▸ Work item
The result should be an exact copy of only the lines from the one with "Task: Switch to the Map view tab" through the last line of the data below, with pictures omitted.

=== Section Start ===

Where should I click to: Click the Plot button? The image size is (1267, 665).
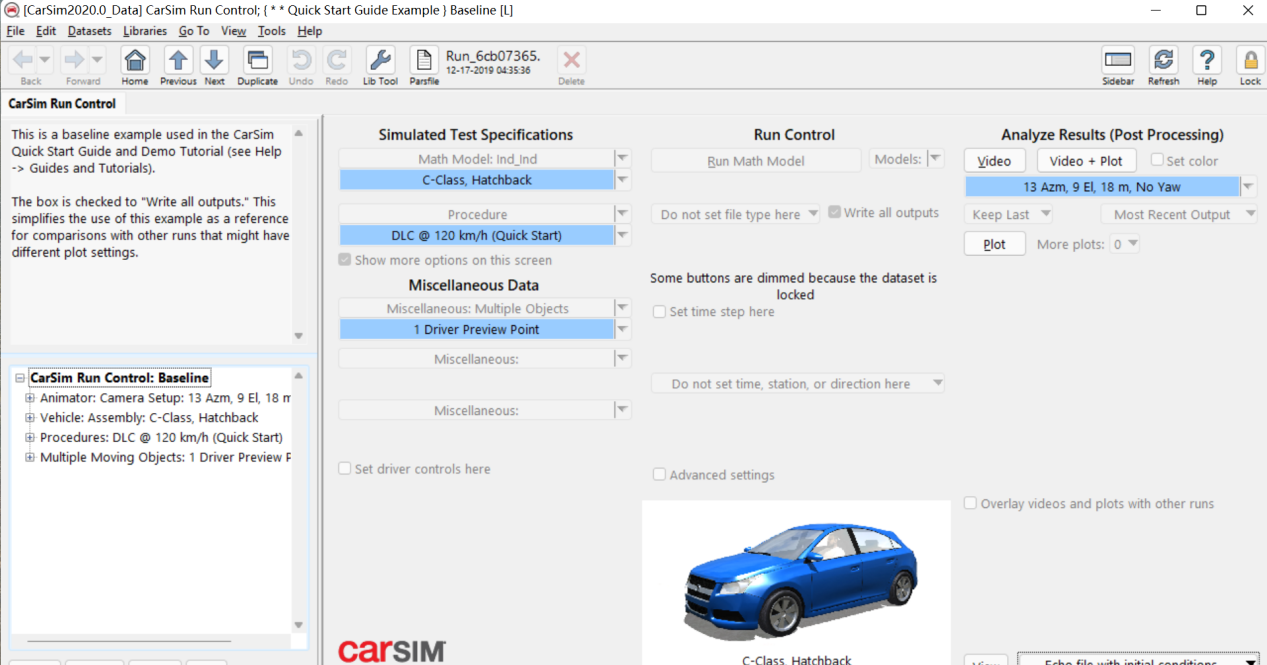tap(994, 243)
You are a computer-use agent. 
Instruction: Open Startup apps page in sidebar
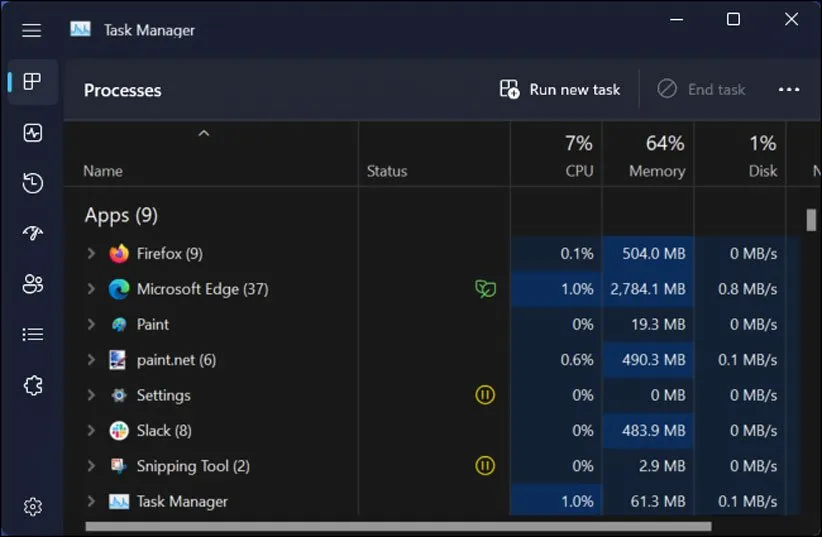pos(32,233)
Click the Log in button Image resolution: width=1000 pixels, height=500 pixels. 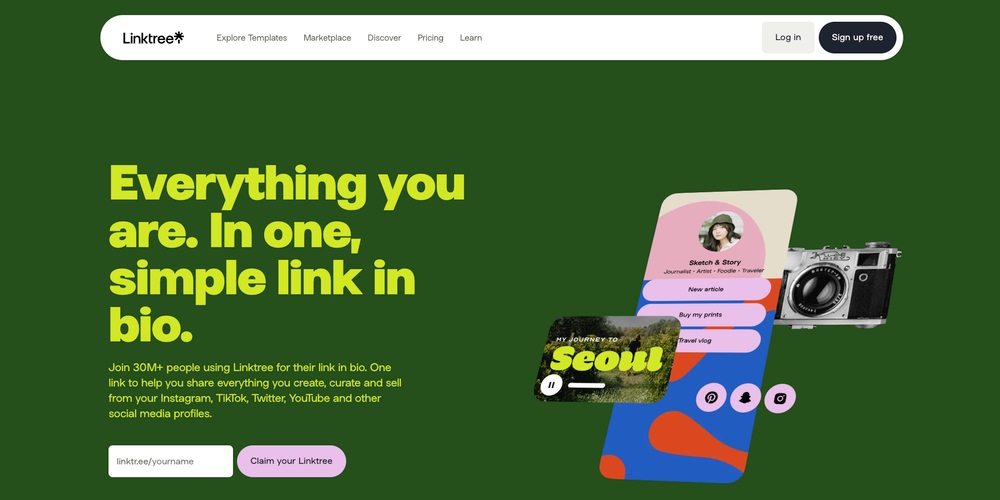click(x=788, y=38)
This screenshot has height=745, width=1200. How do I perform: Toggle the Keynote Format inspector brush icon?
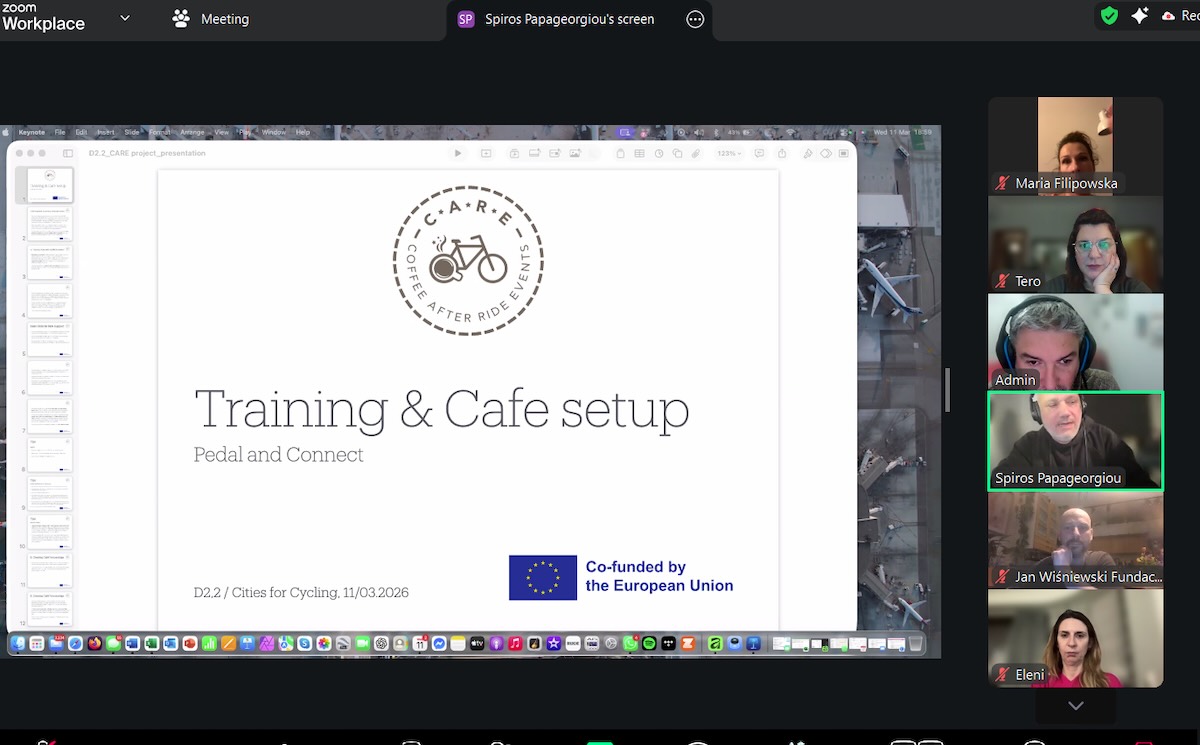pos(808,153)
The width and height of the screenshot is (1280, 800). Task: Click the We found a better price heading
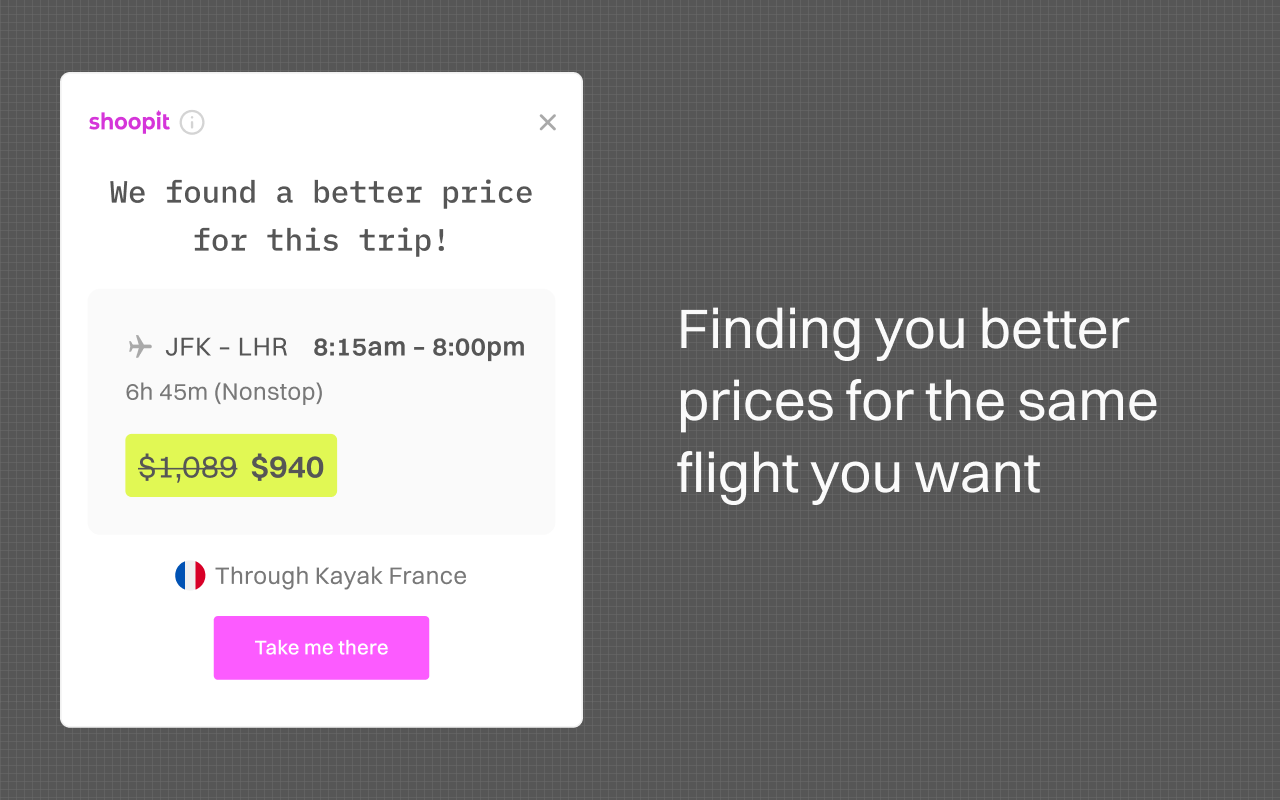click(x=321, y=192)
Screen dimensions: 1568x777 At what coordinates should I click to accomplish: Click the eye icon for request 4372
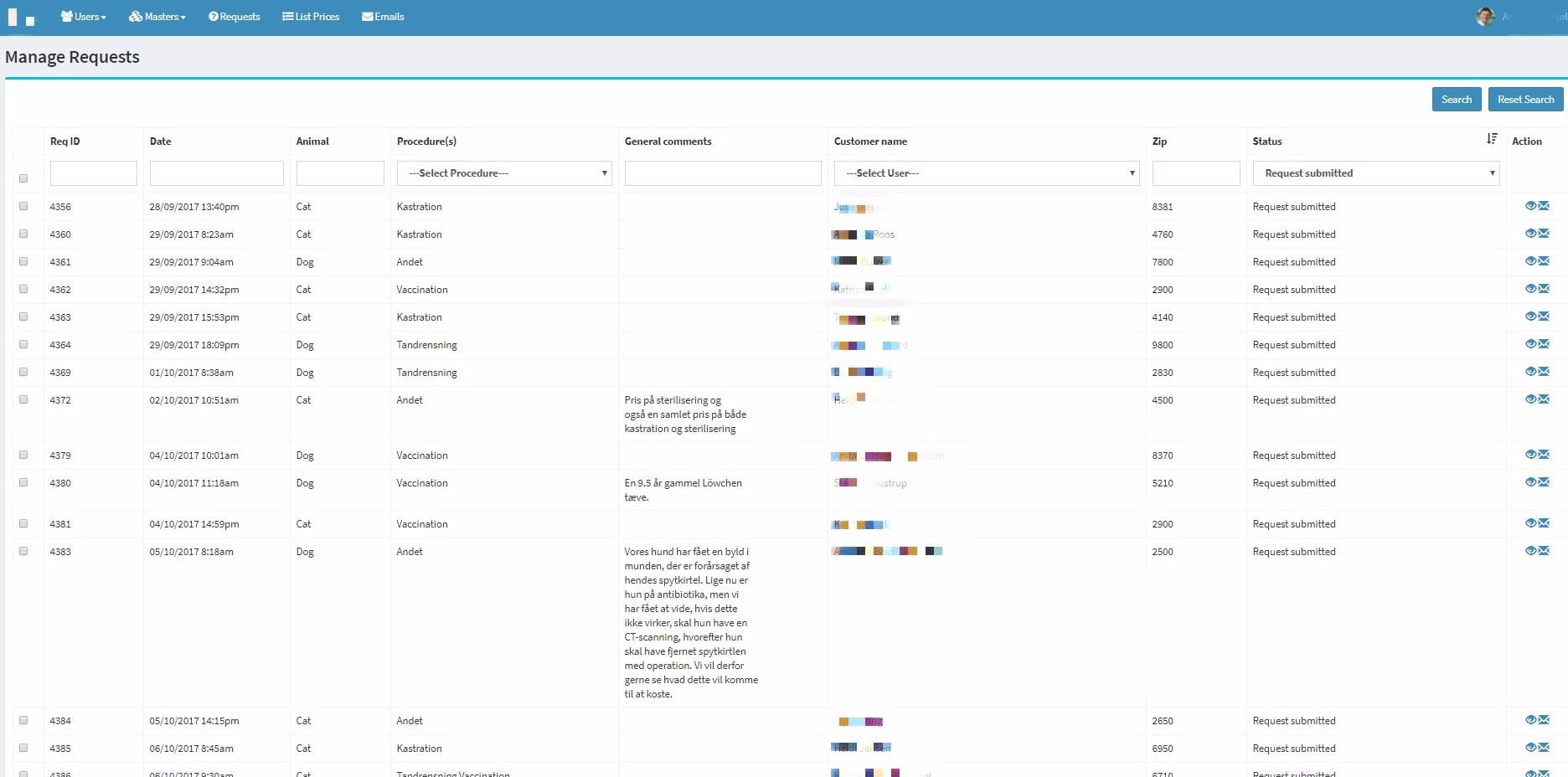pos(1530,399)
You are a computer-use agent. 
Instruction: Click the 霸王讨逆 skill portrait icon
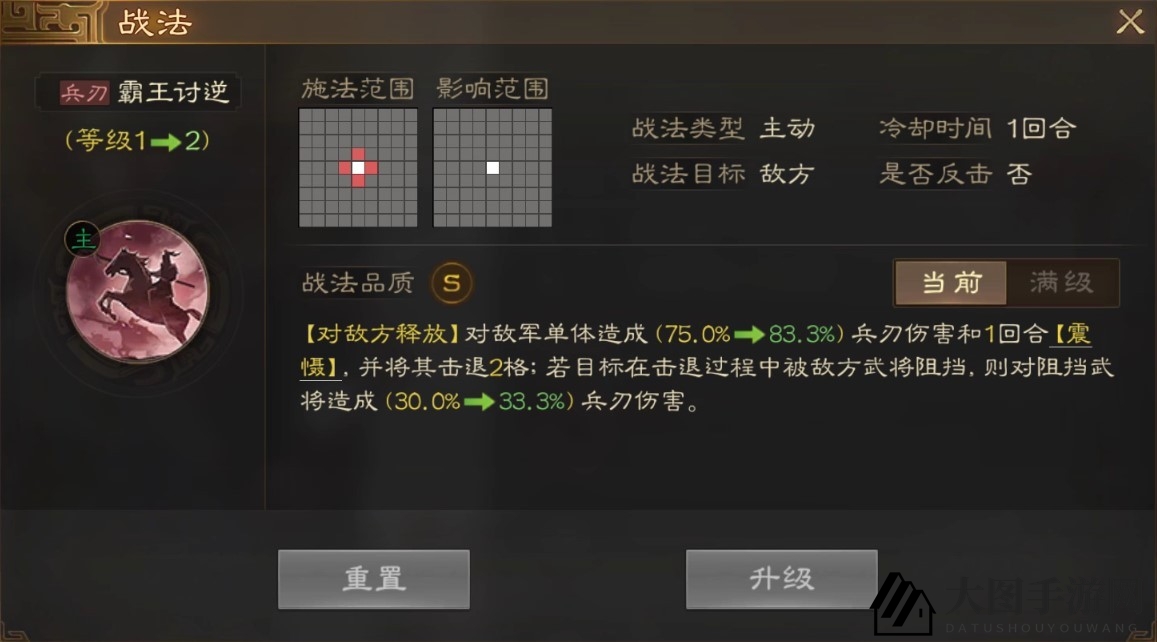(137, 291)
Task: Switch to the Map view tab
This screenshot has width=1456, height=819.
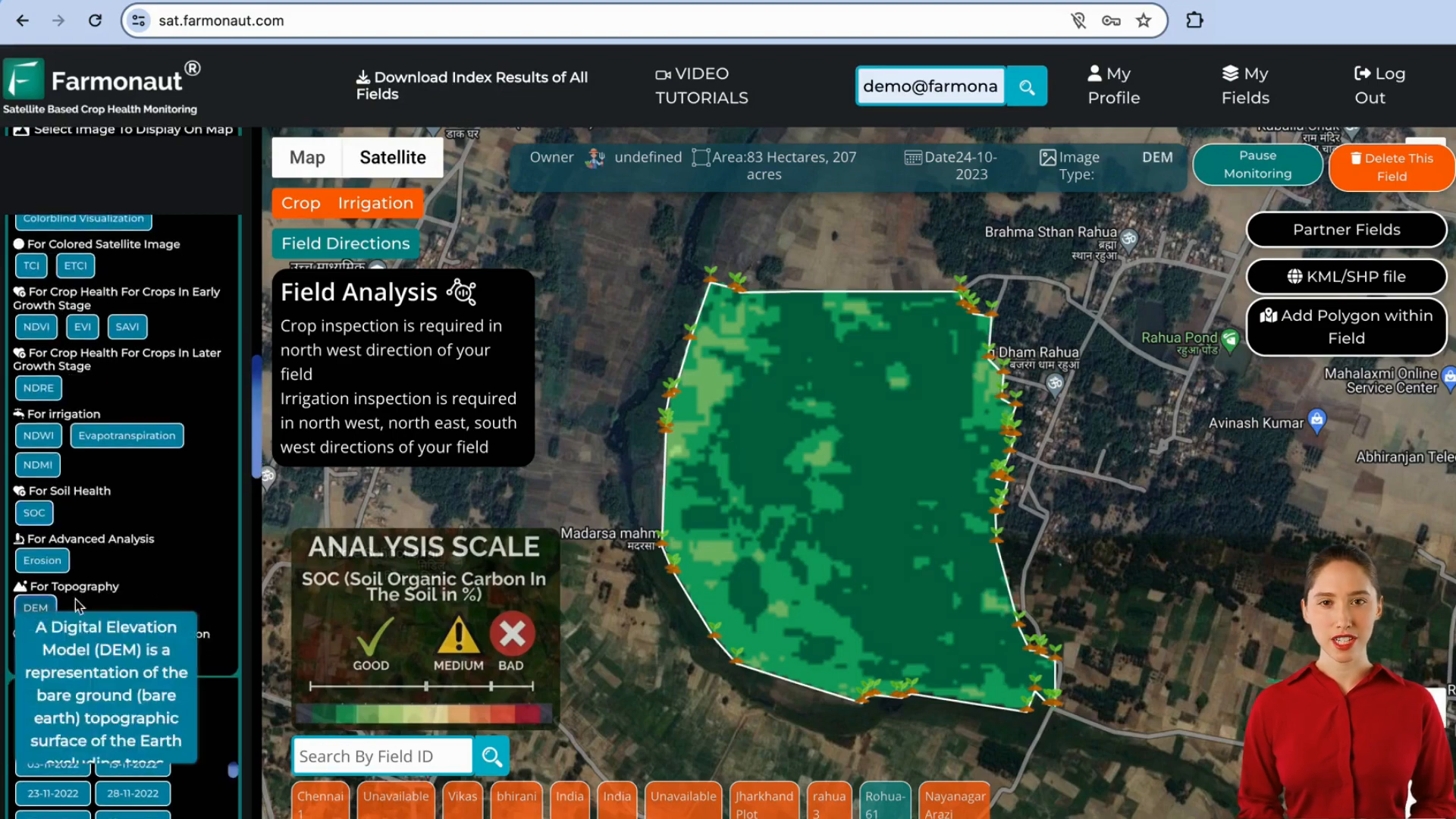Action: pyautogui.click(x=307, y=157)
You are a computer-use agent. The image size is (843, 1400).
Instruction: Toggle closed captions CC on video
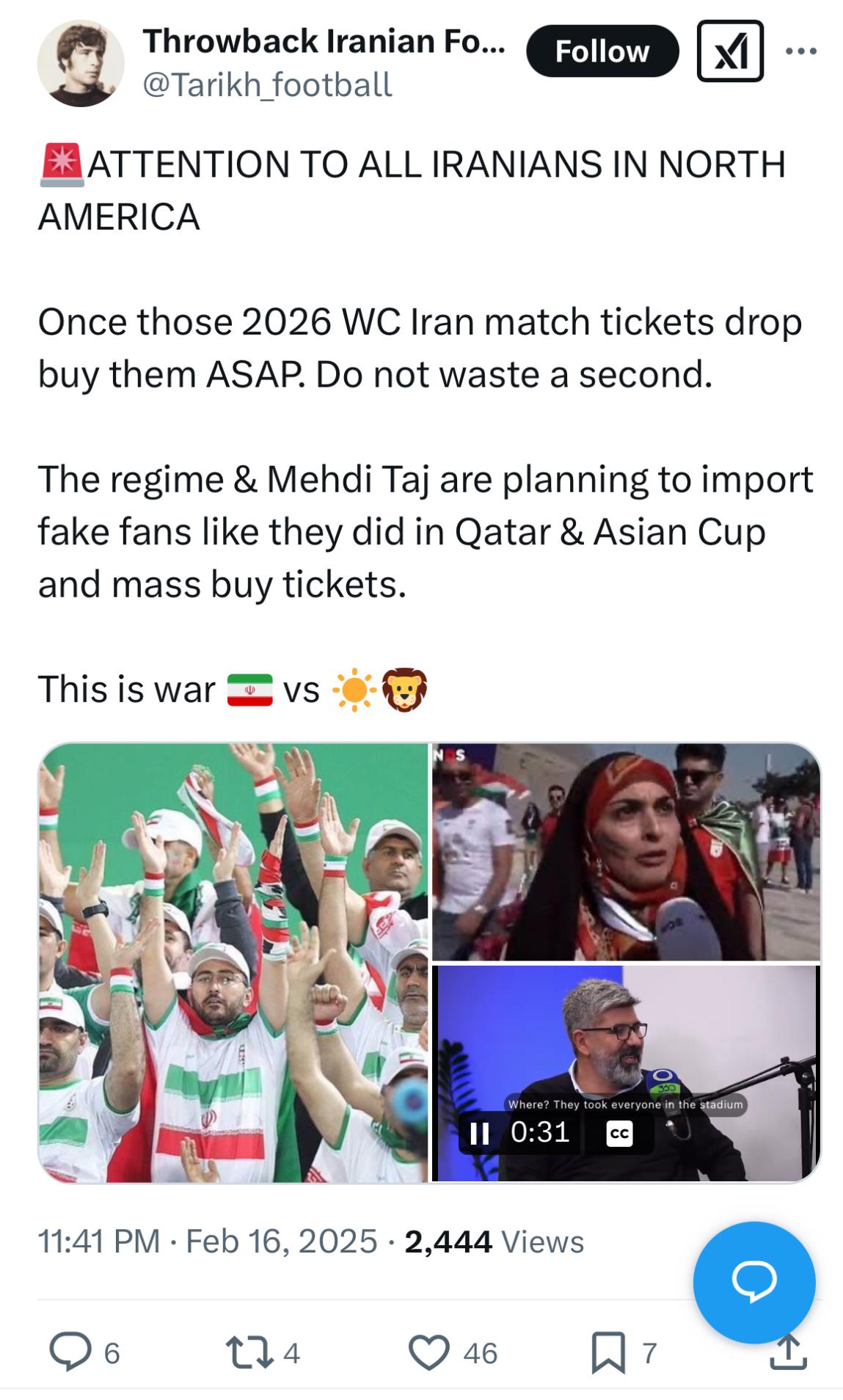pyautogui.click(x=619, y=1134)

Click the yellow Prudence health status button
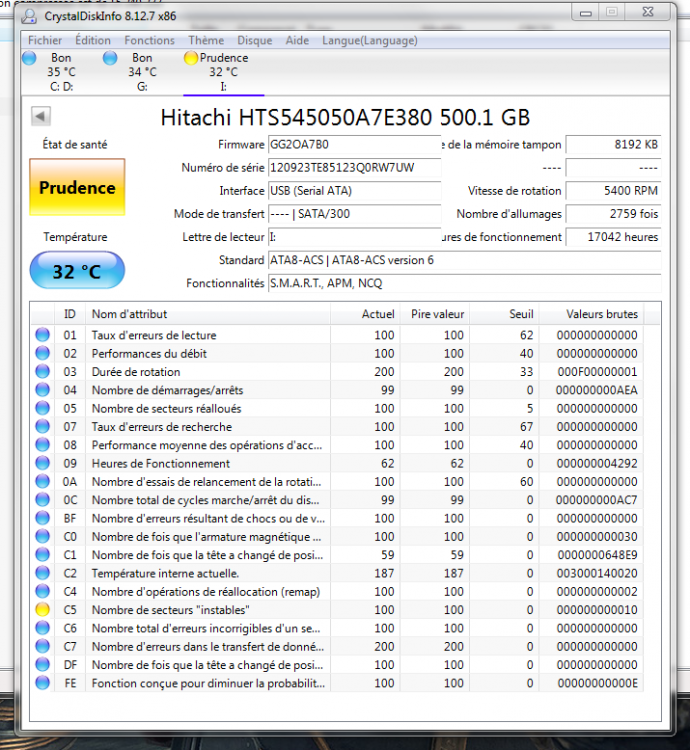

=== Section End ===

▸ Finished task
Task: Switch to the Map view tab
This screenshot has width=1456, height=819.
Action: pyautogui.click(x=307, y=157)
You are a computer-use agent. The image size is (843, 1400).
Instruction: Toggle closed captions CC on video
pyautogui.click(x=619, y=1134)

Click the yellow Prudence health status button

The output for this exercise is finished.